Auch wenn es die Einflüsse gnostischer, manichäischer oder jüdischer Ideen gab: Das Christentum dominierte Ende des 6., Anfang des 7. Jahrhunderts das mittelöstliche religiöse „Patchwork“ im Großraum Syrien, was eben zu entsprechenden Einflüssen auch auf der arabischen Halbinsel führte. Die „Monophysiten“ waren nur im Westen und im Süden zu finden157, besonders in Nağrân, einer Stadt im heutigen Yemen, die neben al-Ḥîra eines der Hauptzentren des arabischen Christentums darstellte158. Regelmäßig gab es Pilgerreisen zur christlichen Ka‛ba, d.h. zum christlichen Haus Gottes von Nağrân159. Ausgezeichnet waren die Handelsverbindungen über das Rote Meer nach Äthiopien im Nordosten Afrikas. So hatte durch den Einfluss der Äthiopischen Kirche160 der Südwesten der arabischen Halbinsel eine strikt antichalcedonensische Position eingenommen. Die Annahme des Bekenntnisses von Chalcedon galt als Abfall vom eigentlichen Glauben.

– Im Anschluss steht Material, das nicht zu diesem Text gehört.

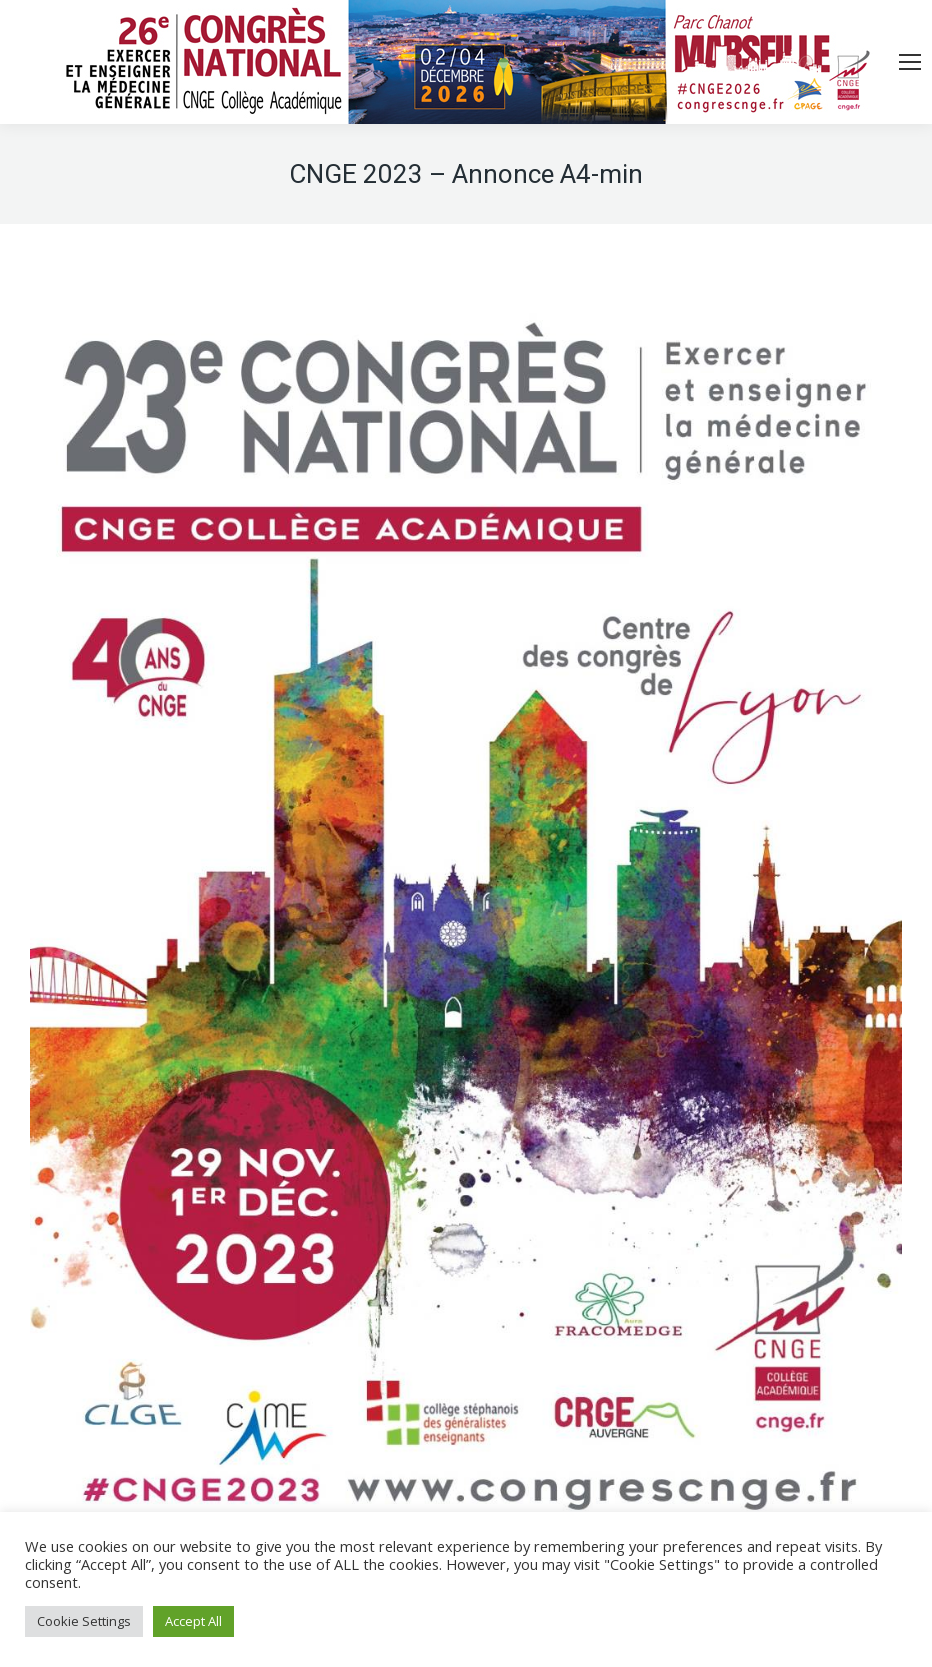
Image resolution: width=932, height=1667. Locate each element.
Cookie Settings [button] (84, 1621)
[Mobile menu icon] (910, 62)
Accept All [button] (193, 1621)
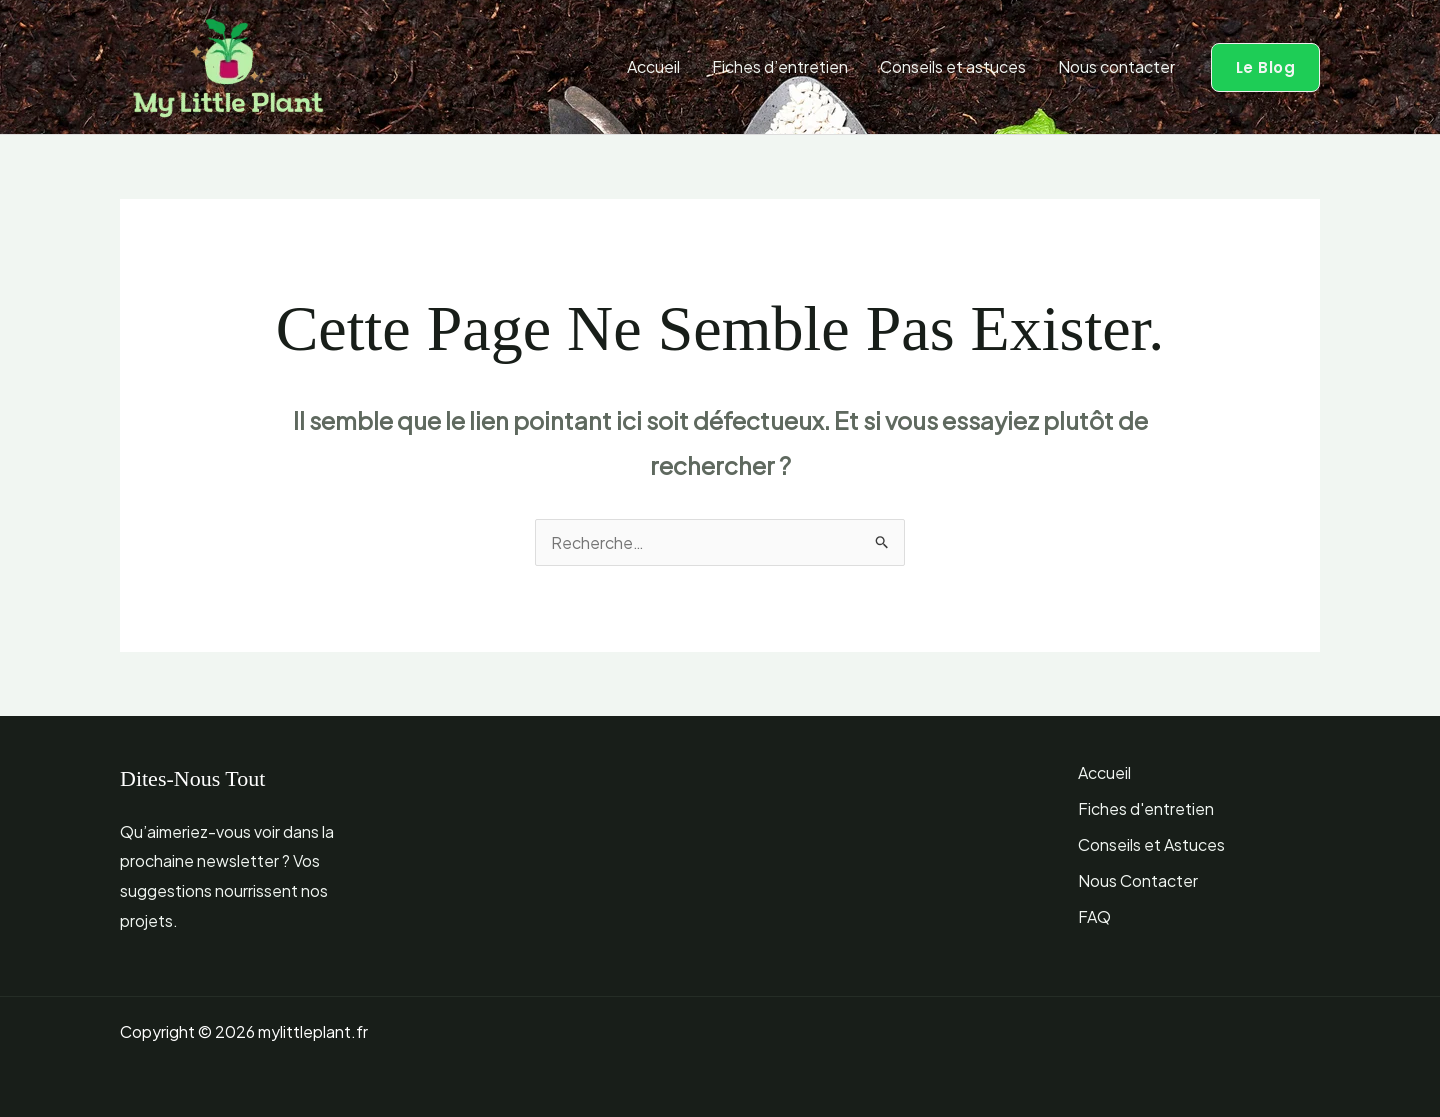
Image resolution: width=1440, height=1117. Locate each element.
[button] (1266, 67)
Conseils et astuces (953, 66)
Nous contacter (1116, 66)
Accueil (653, 66)
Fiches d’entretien (780, 66)
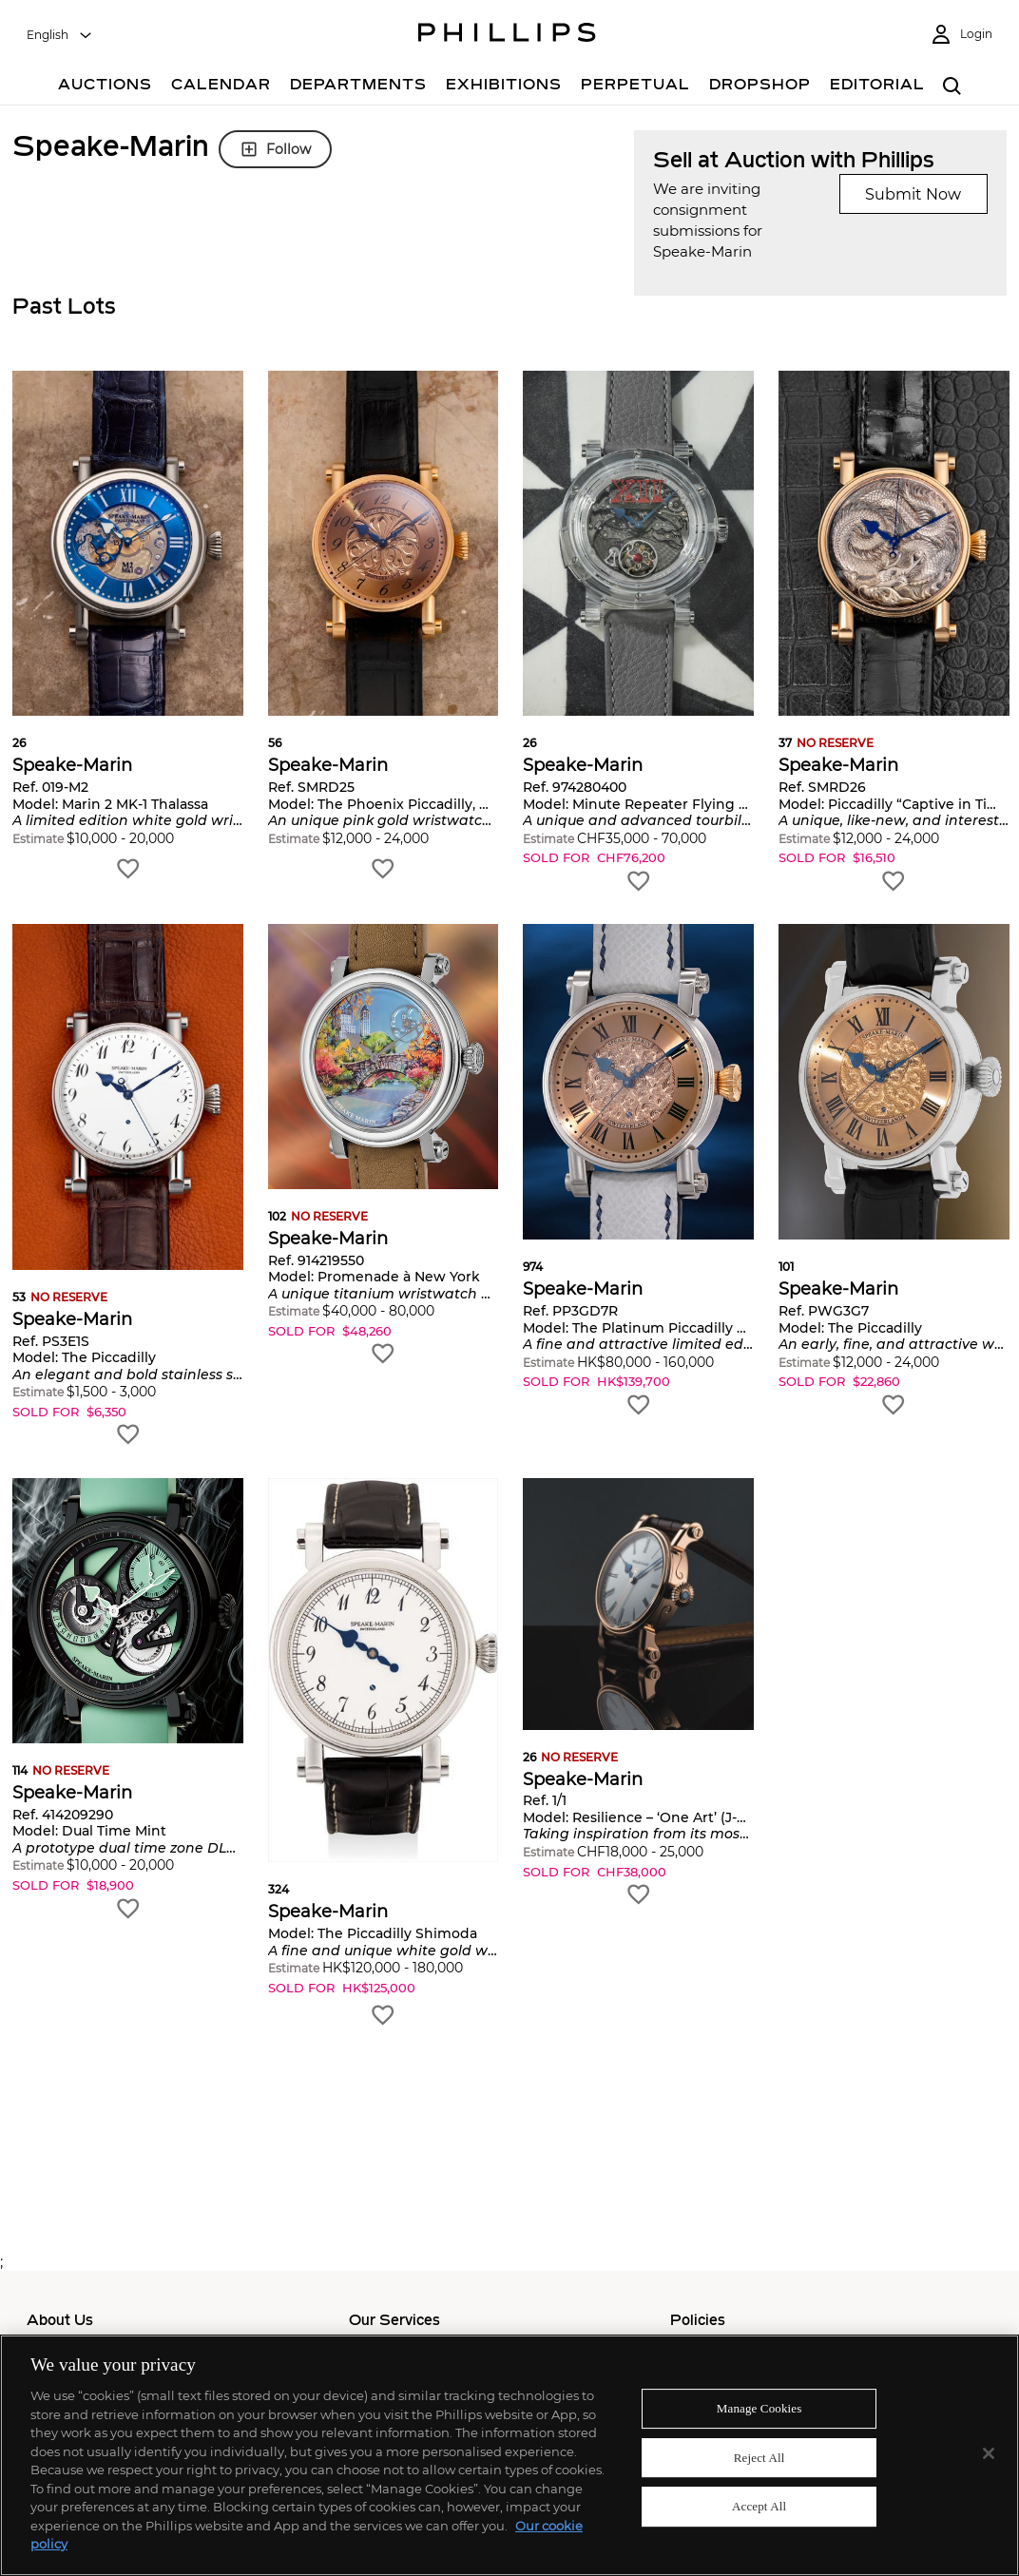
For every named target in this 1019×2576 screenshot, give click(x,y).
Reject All (759, 2458)
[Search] (952, 87)
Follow (275, 149)
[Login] (961, 35)
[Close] (988, 2453)
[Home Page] (507, 35)
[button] (127, 626)
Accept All (759, 2507)
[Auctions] (105, 87)
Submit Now (913, 194)
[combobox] (60, 35)
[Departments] (358, 87)
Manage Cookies (759, 2408)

Die im Nordwesten der arabischen Halbinsel im Ḥiğâz lebenden Stämme wurden dagegen vom dort vordringenden „monophysitischen“ und auch „melkitischen“ (chalcedonensischen) Verständnis des Christentums, welches in wenigen Klöstern entlang der Handelsrouten zu finden war, kaum erreicht. Eher fremd war den Arabern ein aus hellenistischer Tradition kommendes Christentum mit seiner statisch-naturhaften Ontologie161. Im Ḥiğâz kam der „monophysitische“ Einfluss vor allen über den arabischen Stamm der Ġassaniden zum Tragen162, der als Verbündeter des römisch-byzantinischen Reiches diese Art des Christentums angenommen hatte163.
Im 3. Teil wird gezeigt, wie sich demgegenüber über den arabischen Stamm der Laḫmiden und den Stadtstaat al-Ḥîra in der Mitte, im Norden und im Osten der arabischen Halbinsel das ostsyrische Christentum und ihr Verständnis von Christus ausgebreitet hat. In anderen Gegenden lebten ostsyrisch geprägte arabische Christen nur als kleine Minderheit wie z.B. im Yemen, eher in den Städten und besonders in den Häfen, weniger auf dem Land164.